BEGIN Given entries
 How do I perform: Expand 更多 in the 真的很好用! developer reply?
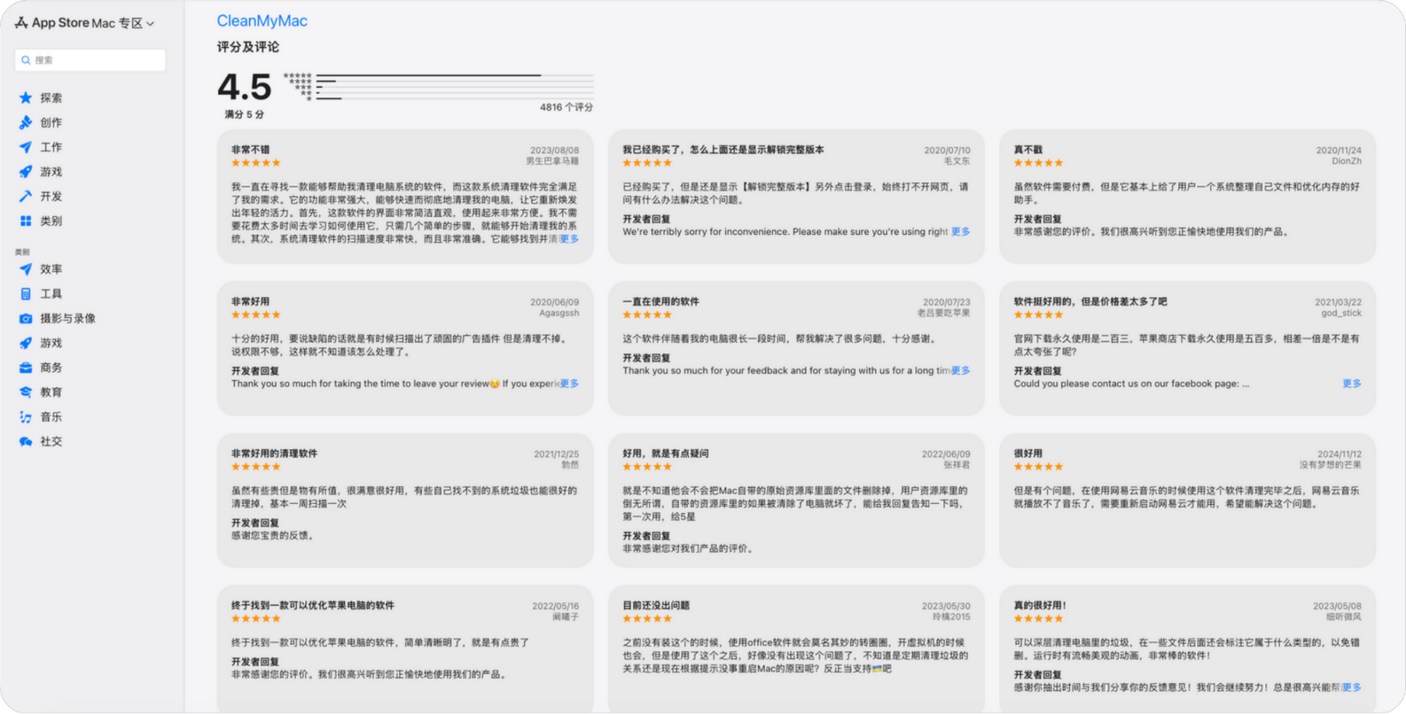click(x=1351, y=688)
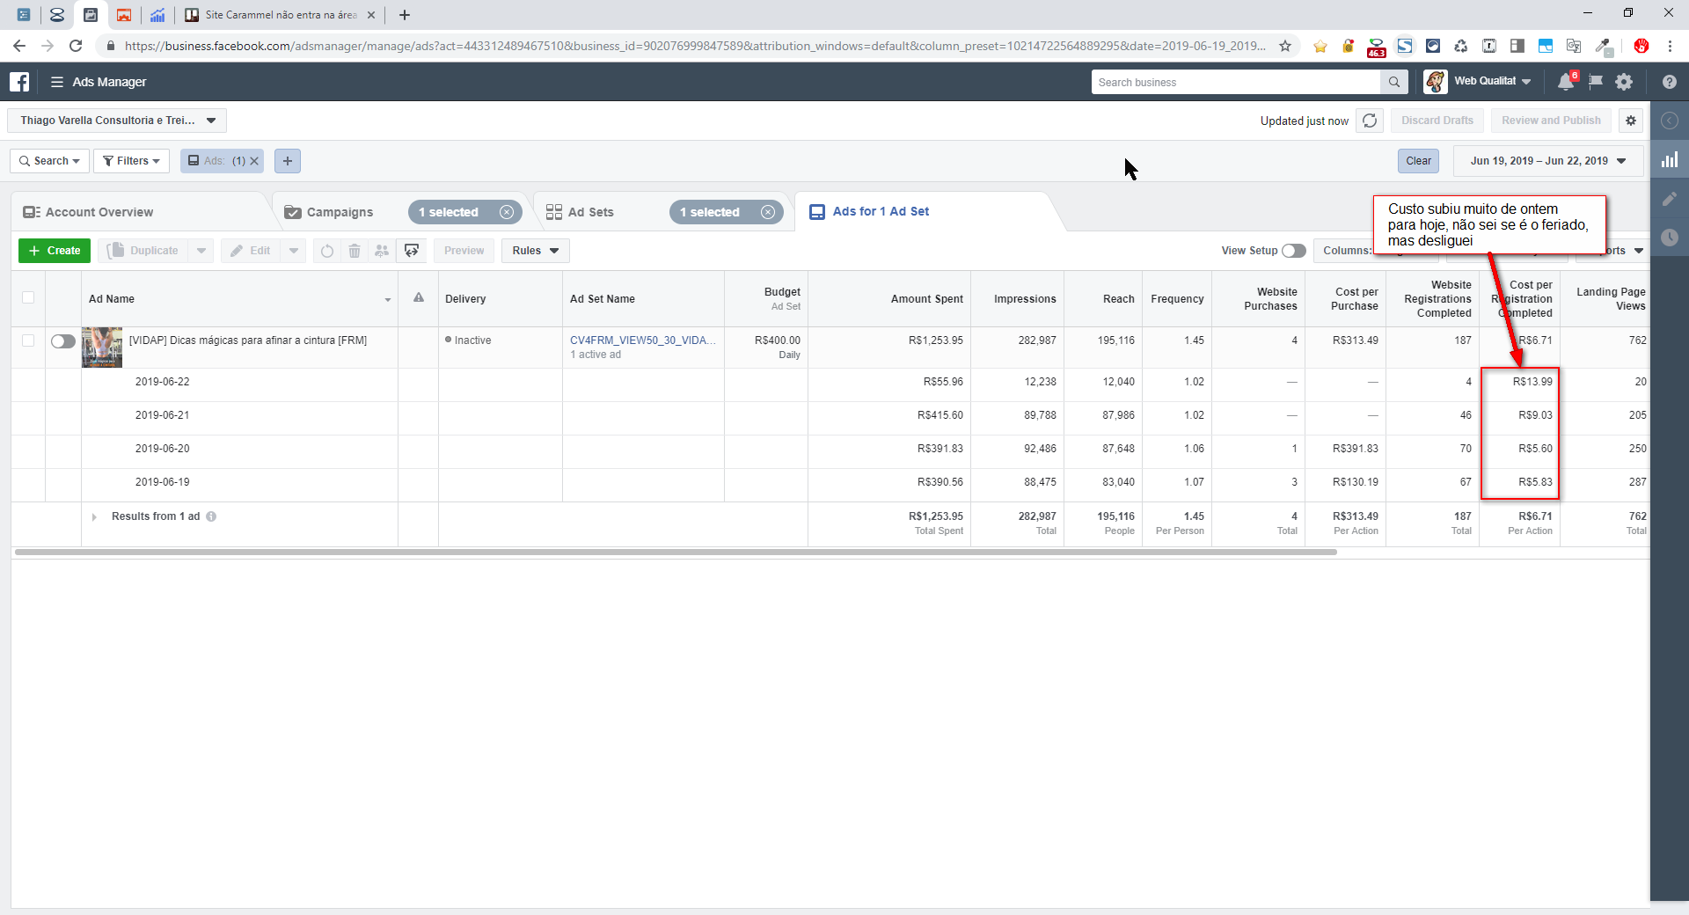1689x915 pixels.
Task: Enable the View Setup toggle
Action: [x=1293, y=251]
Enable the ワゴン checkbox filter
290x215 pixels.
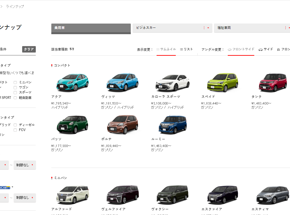click(15, 87)
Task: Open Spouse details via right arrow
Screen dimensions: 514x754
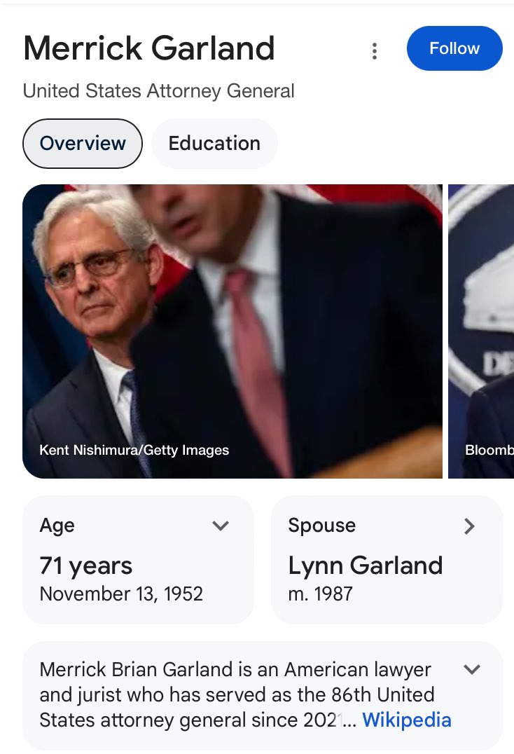Action: 469,526
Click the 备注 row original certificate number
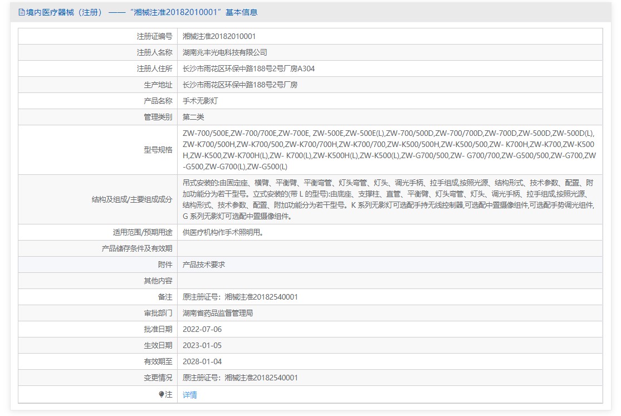621x416 pixels. [x=240, y=297]
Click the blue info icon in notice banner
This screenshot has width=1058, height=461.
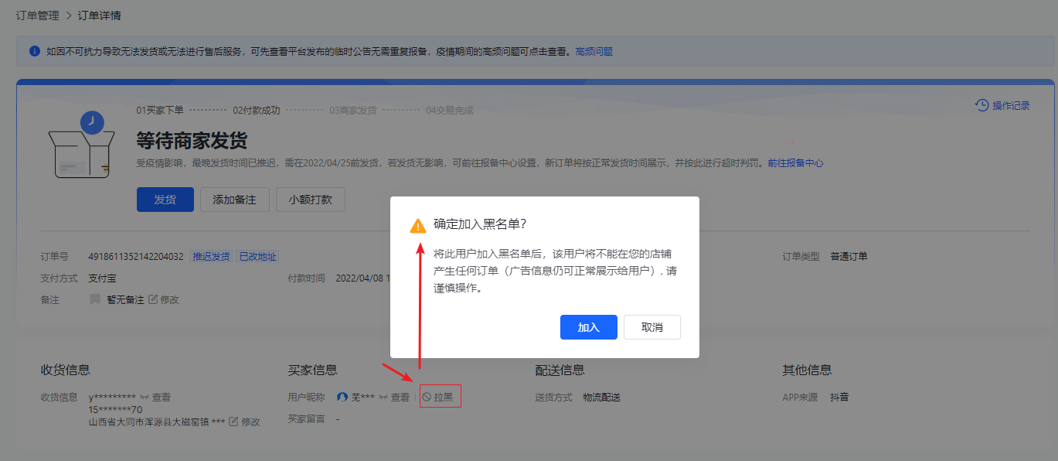34,52
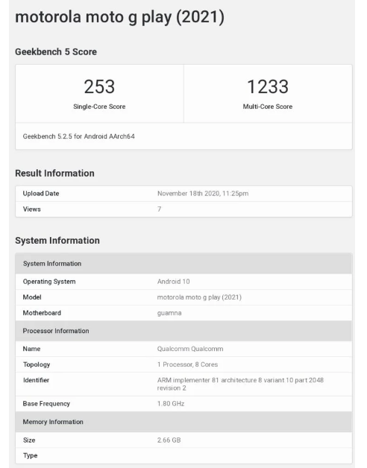The height and width of the screenshot is (468, 367).
Task: Click the Operating System Android 10 value
Action: pos(173,282)
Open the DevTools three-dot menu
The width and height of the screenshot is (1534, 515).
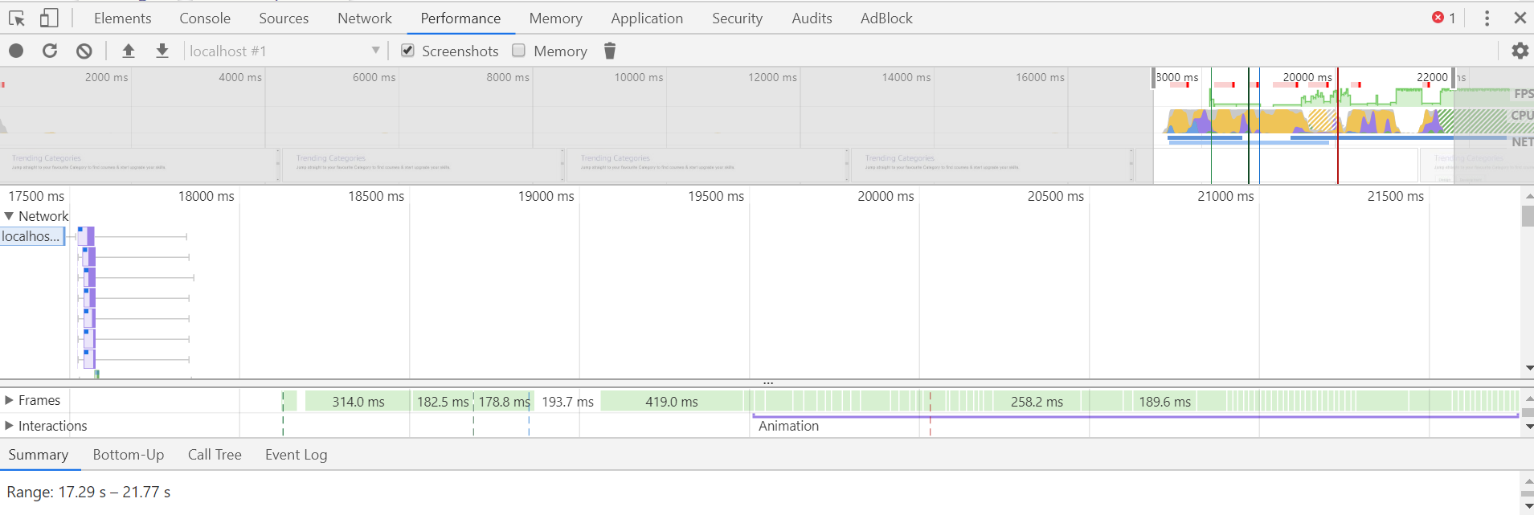tap(1487, 18)
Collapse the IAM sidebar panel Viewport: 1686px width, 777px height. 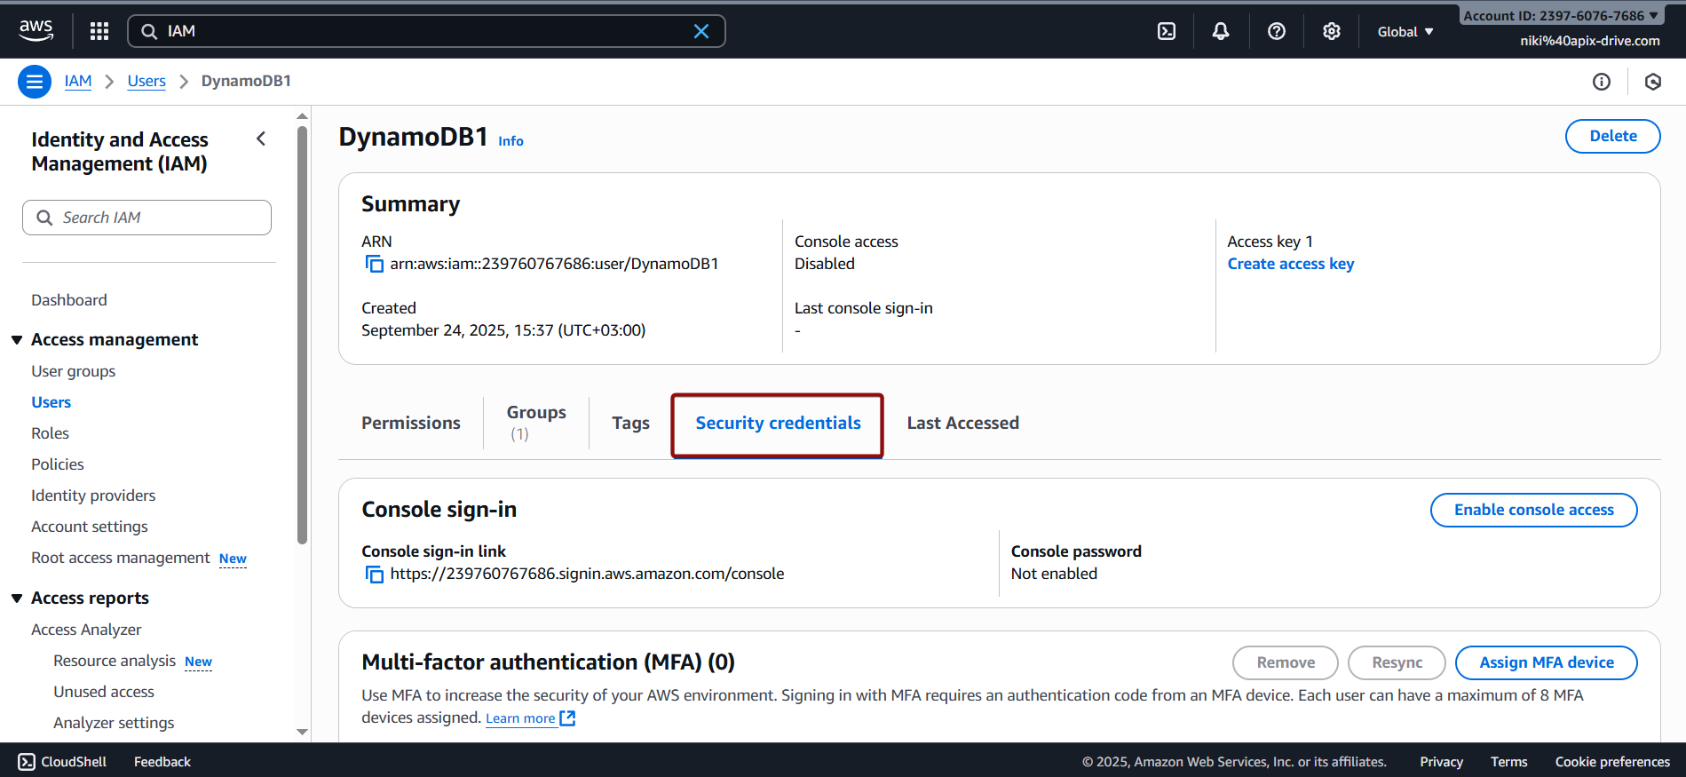coord(261,139)
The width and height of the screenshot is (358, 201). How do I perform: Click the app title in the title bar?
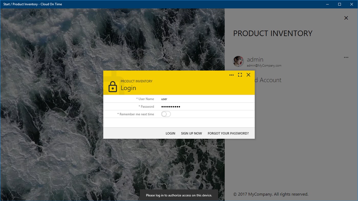(33, 4)
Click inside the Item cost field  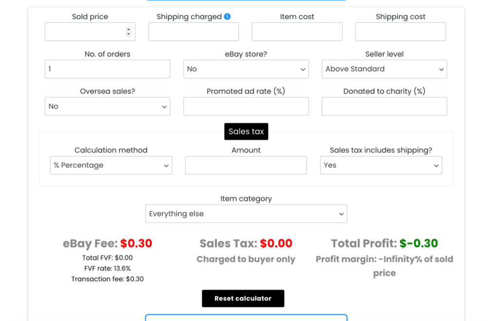pyautogui.click(x=297, y=31)
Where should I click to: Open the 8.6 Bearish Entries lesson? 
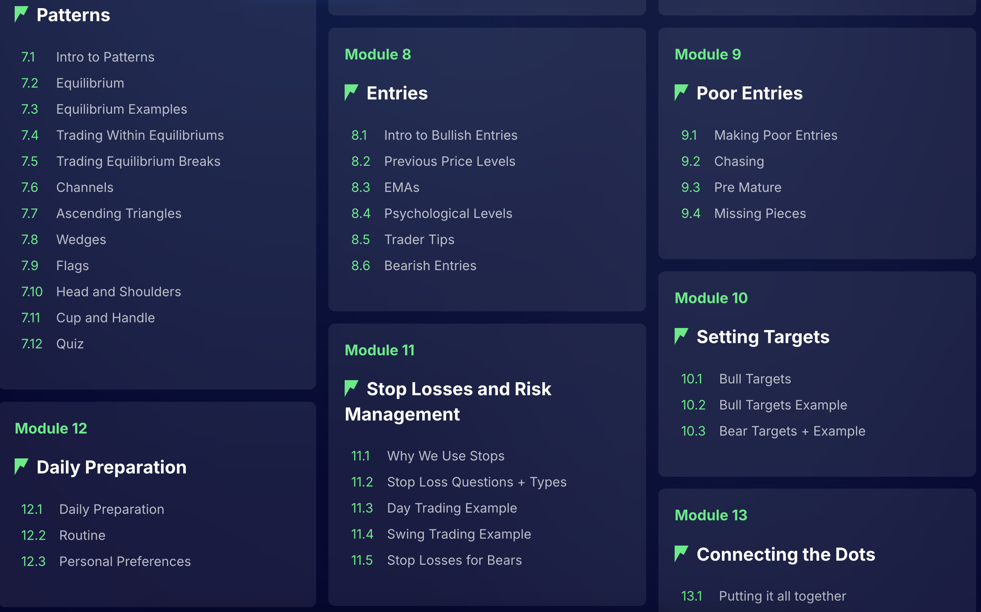point(430,266)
END Given entries
_Work instructions:_ All that is wanted is the lines above between the one containing "Click the blue info icon in notice banner" and the one containing "Open the DevTools three-dot menu", inclusive, restated word for word, with pictures omitted.

_Written answer:_
Click the blue info icon in notice banner
This screenshot has width=1058, height=461.
34,52
The height and width of the screenshot is (468, 367).
Task: Click the Operating System Android 10 value
Action: pos(173,282)
Open the DevTools three-dot menu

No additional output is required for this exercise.